The day before the president arrived in Elkhart, Culp spent an hour and a half crafting his prayer, roughly a minute and 20 seconds long, before calling an aide from the White House Office of Public Liaison to recite it for vetting, as the administration requested. "She said that it was beautiful and that there shouldn't be a problem with it but that she would call in the morning if there was," Culp recalls.
The White House had no revisions for the prayer, which opened with the line: "Dear Heavenly Father, we come to you this day thanking you for who you are—a God that cares about each of our needs, our desires, and our fears." Culp delivered it the following day at Obama's town hall meeting, landing a handshake from the president and mentions in several local papers.
A once-in-a-lifetime experience for Culp has become routine for President Obama: In a departure from previous presidents, his public rallies are opening with invocations that have been commissioned and vetted by the White House.
During Obama's recent visit to Fort Myers, Fla., to promote his economic stimulus plan, a black Baptist preacher delivered a prayer that carefully avoided mentioning Jesus, lest he offend anyone in the audience. And at Obama's appearance last week near Phoenix to unveil his mortgage bailout plan, an administrator for the Tohono O'odham Nation delivered the prayer, taking the unusual step of writing it down so he could E-mail it to the White House for vetting. American Indian prayers are typically improvised.

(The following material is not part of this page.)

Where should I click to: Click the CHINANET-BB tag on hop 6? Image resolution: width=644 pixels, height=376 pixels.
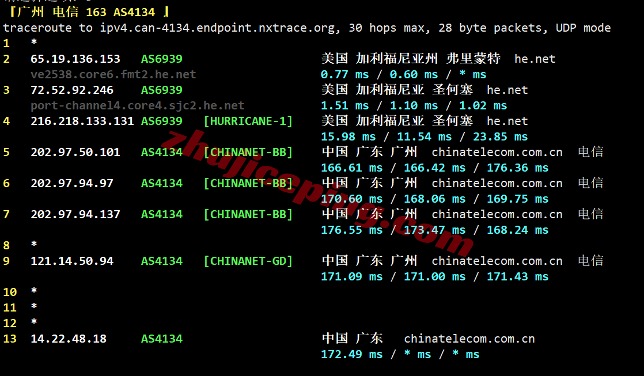248,183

Though invocations have long been commonplace at presidential inaugurations and certain events like graduations or religious services at which presidents are guests, the practice of commissioning and vetting prayers for presidential rallies is unprecedented in modern history, according to religion and politics experts.

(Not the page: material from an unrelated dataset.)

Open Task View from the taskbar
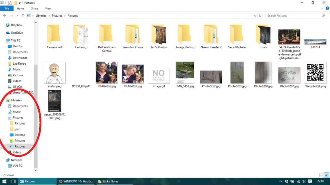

The Obama White House declined to comment about the program, other than to say that it has "been standard since the campaign," according to spokeswoman Jen Psaki. So far, the names of those delivering invocations have appeared on the official presidential schedules that the White House distributes to the press. Culp is described in a press schedule as "a well-respected faith leader in the community."
I highlighted and enlarged that last paragraph above because of its significance in relation to a certain event held not to long ago....that being the inauguration.

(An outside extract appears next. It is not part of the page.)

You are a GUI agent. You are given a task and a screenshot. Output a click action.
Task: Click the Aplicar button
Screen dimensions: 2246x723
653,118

What the above means is that the Administration approved of an openly racist remark against Whites that was spoken at a public event which was a part of an official government function.
If that doesn't speak volumes as to the mindset of the current regime (and how it will affect their economic and judicial policies in regards to America's -read, White- society), nothing will.
Not surprising though.
The actions of the first President of the Banana Republic of America are consistent with every other black leader across the world, up to, and including, bankrupting and destroying the nations they've come to power in.